Self-publishing book review of the week

Staring Into the SUn
Staring Into the Sun
Joshua Fields (2010) ISBN 9781432759537
Reviewed by Joseph Yurt for Reader Views (09/10)

As is my habit with any new book I pick up for the first time, I peruse the front cover, then the back cover. In this instance, the book in hand was “Staring Into the Sun,” a collection of poetry written by Joshua Fields. The minimalist copy on the back cover proclaims that “Inside is a compilation of his life’s experiences and insights.” Since this small, slender collection of work is only thirty-nine pages, I’ve concluded that each reader must decide whether this proclamation is genuine, tongue in cheek, or both.

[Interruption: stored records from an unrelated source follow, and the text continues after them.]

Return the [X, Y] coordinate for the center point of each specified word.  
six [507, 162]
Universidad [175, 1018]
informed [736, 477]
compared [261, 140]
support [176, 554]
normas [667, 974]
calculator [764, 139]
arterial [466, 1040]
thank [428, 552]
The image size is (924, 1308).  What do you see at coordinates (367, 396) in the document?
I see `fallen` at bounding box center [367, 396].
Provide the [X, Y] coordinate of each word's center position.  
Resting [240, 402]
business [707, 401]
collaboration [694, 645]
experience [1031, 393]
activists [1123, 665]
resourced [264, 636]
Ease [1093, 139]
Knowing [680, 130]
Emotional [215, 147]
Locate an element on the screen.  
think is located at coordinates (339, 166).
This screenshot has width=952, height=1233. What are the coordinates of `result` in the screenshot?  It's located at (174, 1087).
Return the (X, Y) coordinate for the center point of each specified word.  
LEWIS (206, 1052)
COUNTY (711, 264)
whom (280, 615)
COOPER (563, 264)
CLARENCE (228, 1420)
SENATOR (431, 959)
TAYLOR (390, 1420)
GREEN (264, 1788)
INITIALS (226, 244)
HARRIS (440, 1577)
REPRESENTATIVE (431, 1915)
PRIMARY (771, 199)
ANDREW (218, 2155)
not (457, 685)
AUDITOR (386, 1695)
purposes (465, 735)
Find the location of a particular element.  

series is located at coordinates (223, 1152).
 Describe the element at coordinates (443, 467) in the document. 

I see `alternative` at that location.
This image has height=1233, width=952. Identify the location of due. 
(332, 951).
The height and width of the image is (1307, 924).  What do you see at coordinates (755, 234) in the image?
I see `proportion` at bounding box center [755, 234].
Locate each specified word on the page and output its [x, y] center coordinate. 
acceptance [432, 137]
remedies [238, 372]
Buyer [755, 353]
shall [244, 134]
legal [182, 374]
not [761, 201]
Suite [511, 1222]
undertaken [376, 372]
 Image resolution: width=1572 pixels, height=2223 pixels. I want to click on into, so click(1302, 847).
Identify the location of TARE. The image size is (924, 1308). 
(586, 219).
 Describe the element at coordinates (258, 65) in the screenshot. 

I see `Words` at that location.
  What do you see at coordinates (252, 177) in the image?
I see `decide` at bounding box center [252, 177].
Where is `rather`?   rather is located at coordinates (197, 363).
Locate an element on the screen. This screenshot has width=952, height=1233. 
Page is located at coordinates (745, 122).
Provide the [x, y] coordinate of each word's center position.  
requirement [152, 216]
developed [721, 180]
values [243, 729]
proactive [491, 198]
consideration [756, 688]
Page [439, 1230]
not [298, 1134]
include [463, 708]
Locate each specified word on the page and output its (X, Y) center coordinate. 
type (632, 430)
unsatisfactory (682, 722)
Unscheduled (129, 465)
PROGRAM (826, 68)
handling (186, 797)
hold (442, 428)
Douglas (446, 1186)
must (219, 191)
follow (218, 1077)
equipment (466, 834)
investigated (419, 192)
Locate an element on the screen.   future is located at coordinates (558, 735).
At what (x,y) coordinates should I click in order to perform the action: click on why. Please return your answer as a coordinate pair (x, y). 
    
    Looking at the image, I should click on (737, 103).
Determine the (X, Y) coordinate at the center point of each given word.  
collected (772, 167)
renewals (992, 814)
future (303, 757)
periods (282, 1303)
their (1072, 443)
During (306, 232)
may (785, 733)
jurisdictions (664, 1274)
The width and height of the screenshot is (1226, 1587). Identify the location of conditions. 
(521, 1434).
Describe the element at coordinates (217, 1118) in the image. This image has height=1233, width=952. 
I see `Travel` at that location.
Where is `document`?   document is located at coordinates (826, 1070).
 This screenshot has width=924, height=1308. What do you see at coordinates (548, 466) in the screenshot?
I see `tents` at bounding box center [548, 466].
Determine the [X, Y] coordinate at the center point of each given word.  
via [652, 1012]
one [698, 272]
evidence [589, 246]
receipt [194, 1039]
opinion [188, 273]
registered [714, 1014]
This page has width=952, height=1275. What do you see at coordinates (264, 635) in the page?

Collectively, the free-form pieces are part of the author’s personal celebration of “life’s greatest gift – love.” Stylistically, Fields melds cryptic dialogue with coffee house cadence in thirty-nine pieces that recollect, recount and reflect on his relationship over time with the love of his life. From the piece entitled “Attraction,” he writes,

“You say goodbye and I say hello
Don’t know why you…
No, I really want to know
Because I’m a woman and you’re a man

At times, infuriates” From another piece, “The Newborn,” he pens,

“Look at the size of her head
That’s our daughter you’re talking about
Like a bowling ball
She’ll grow into it
I’m so proud Me too
Has your eyes
And your bald scalp”

While some of Fields’ insights seem a bit stereotypical, overall, there is an appealing, amusing universality in much of what he writes. “Staring Into the Sun” is somewhat like reading a personal blog about love relationships. I recommend it if you are seeking yet another voice and perspective in the never-ending discussion of the differences between men and women in love. It is not recommended if you are looking for fresh, new dialogue on the subject.